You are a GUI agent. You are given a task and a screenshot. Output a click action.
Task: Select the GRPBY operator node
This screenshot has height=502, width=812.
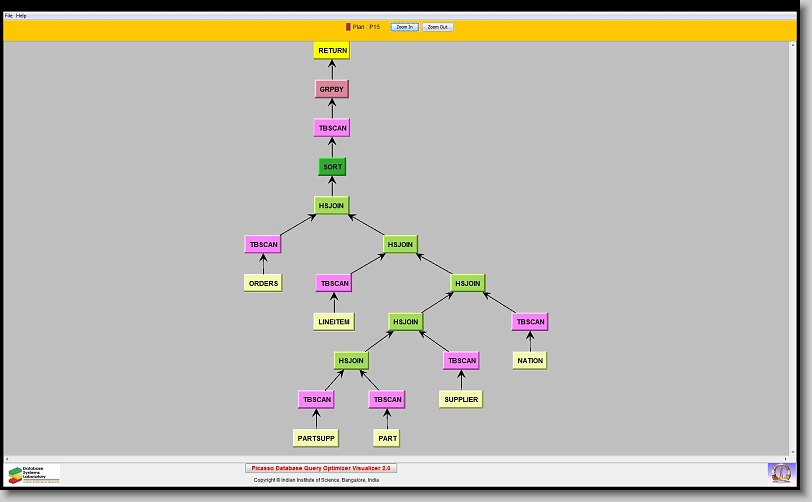pyautogui.click(x=332, y=89)
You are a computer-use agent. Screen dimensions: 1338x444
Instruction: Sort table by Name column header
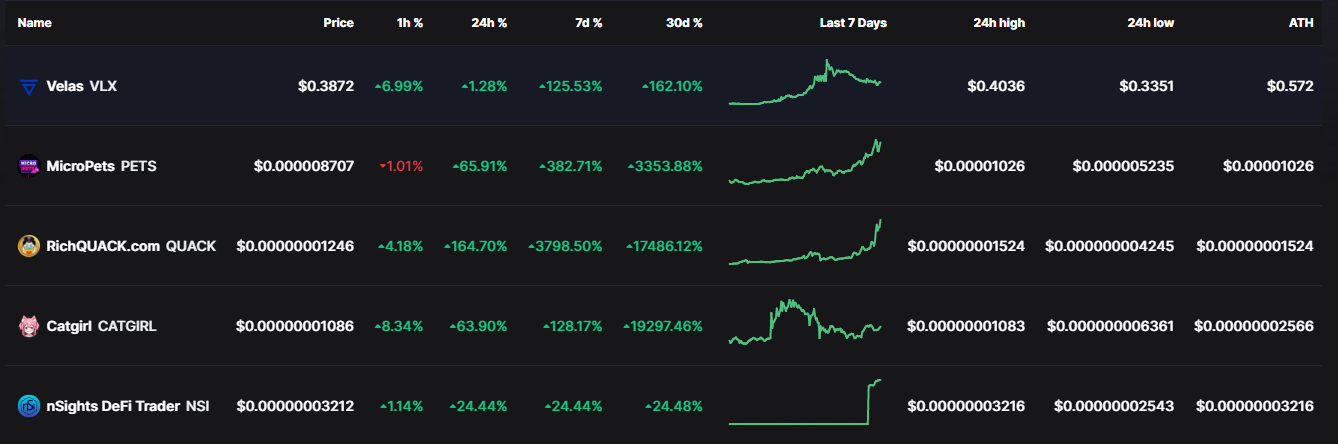pos(35,23)
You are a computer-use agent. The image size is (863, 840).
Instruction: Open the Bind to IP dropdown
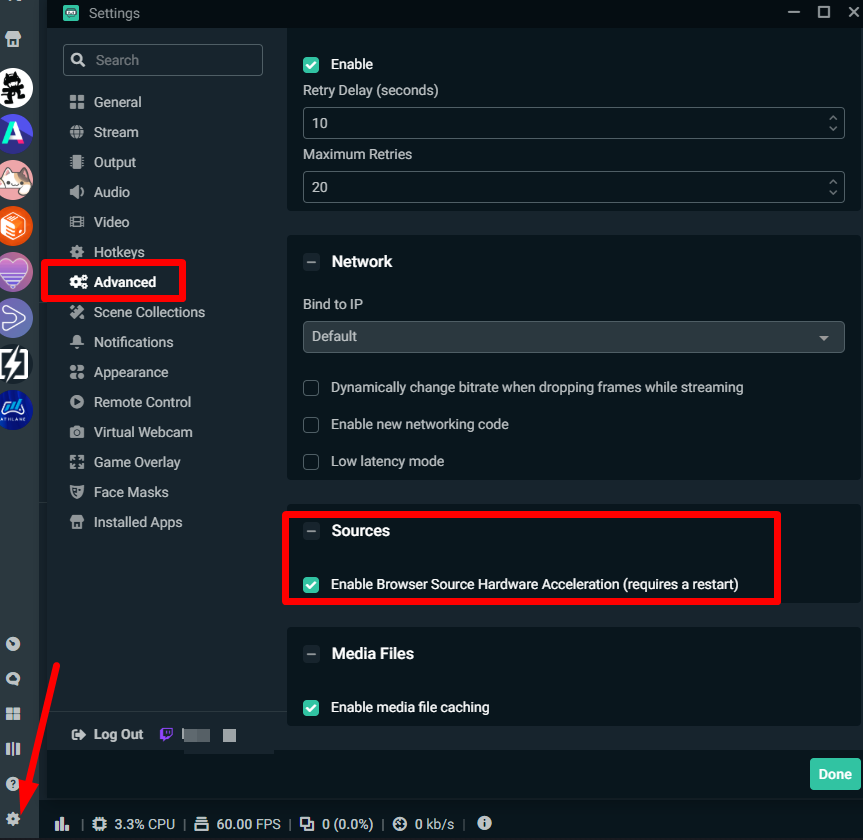(573, 337)
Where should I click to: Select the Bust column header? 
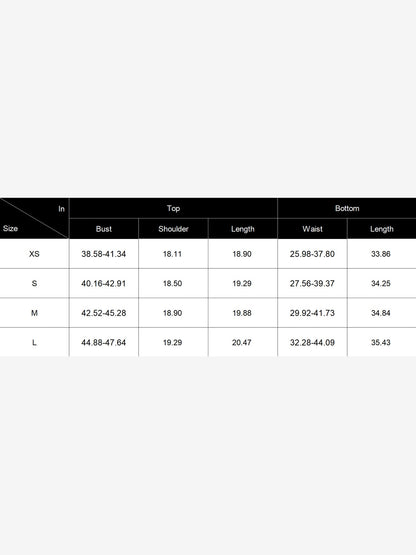click(x=104, y=229)
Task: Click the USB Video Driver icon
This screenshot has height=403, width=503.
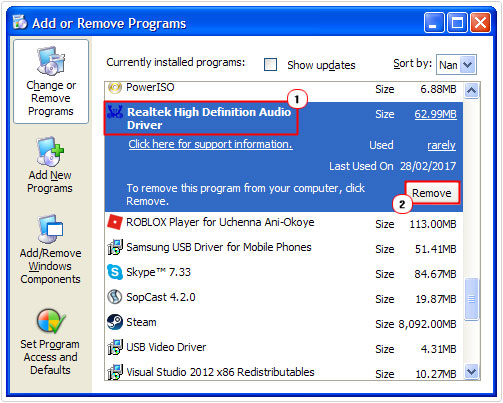Action: [x=115, y=347]

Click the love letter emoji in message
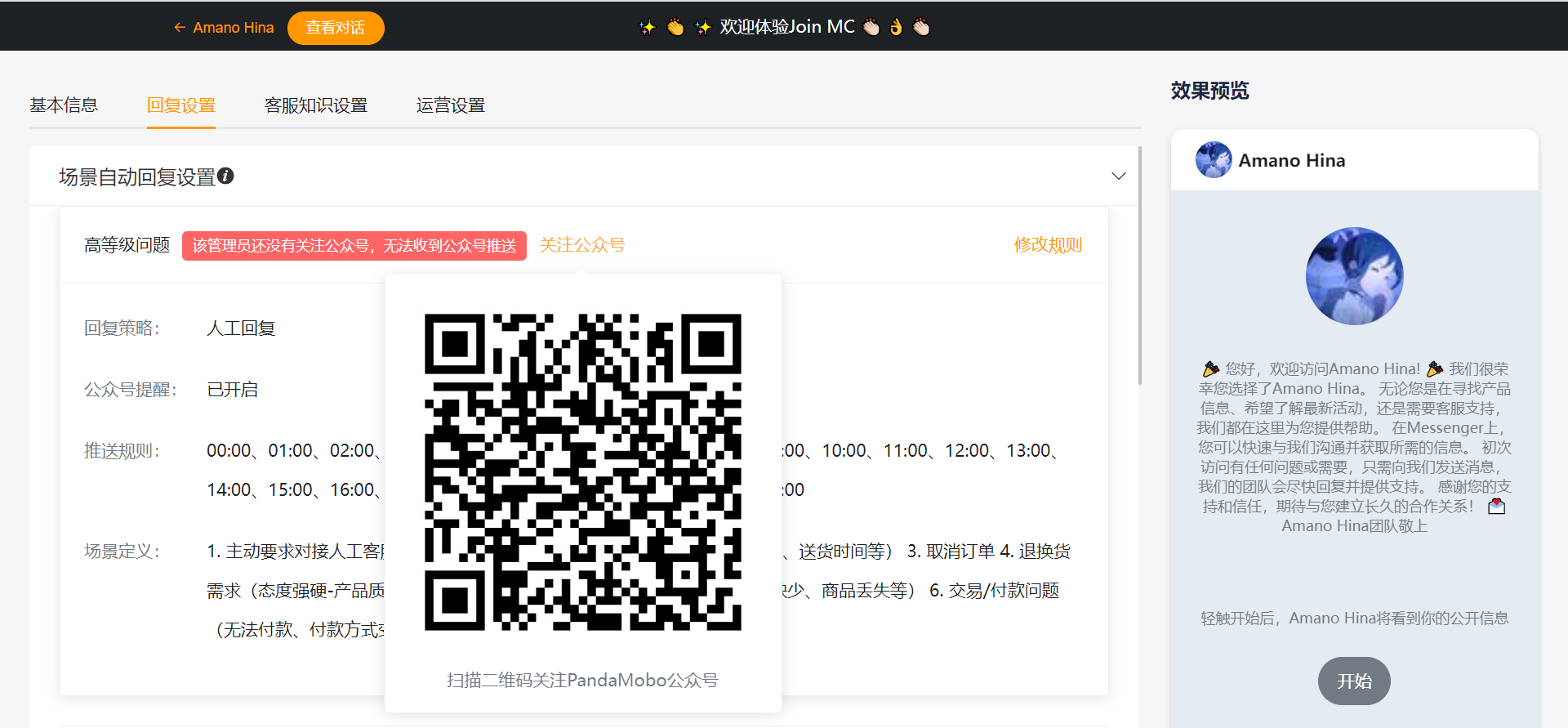(x=1496, y=507)
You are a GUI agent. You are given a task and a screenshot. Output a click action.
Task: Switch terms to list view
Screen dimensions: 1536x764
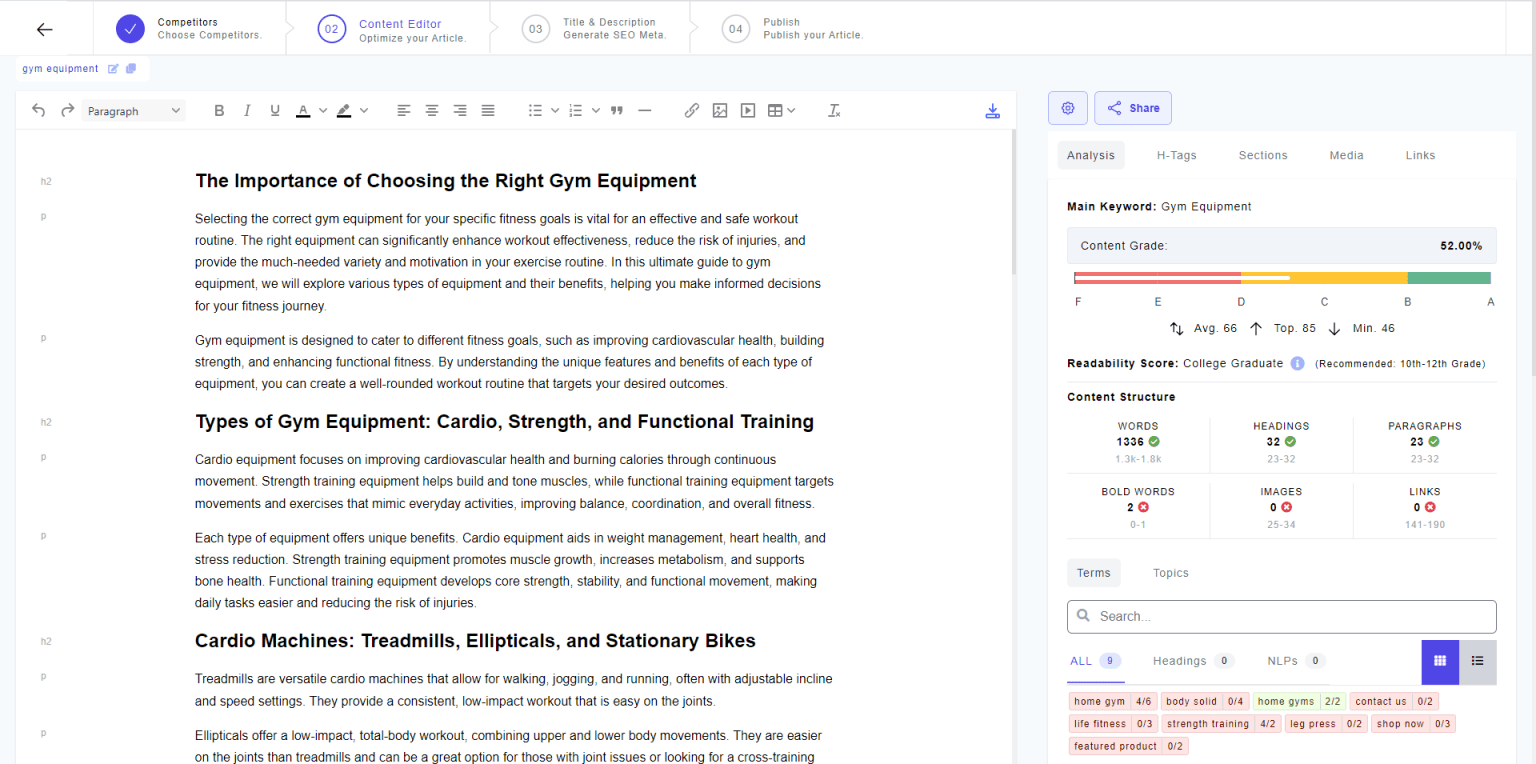point(1477,661)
##########
**ACTIVITY:**
Only the lines from the one containing "Task: Click the USB Video Driver icon" through the final line of the listing should be reproduced, exactly and with no pictures.

**ANSWER TO THIS PROBLEM:**
Task: Click the USB Video Driver icon
This screenshot has height=403, width=503.
Action: [x=115, y=347]

Click the love letter emoji in message
(x=1496, y=507)
You are a GUI agent. You are given a task and a screenshot. Output a click action.
Task: Switch terms to list view
Screen dimensions: 1536x764
point(1477,661)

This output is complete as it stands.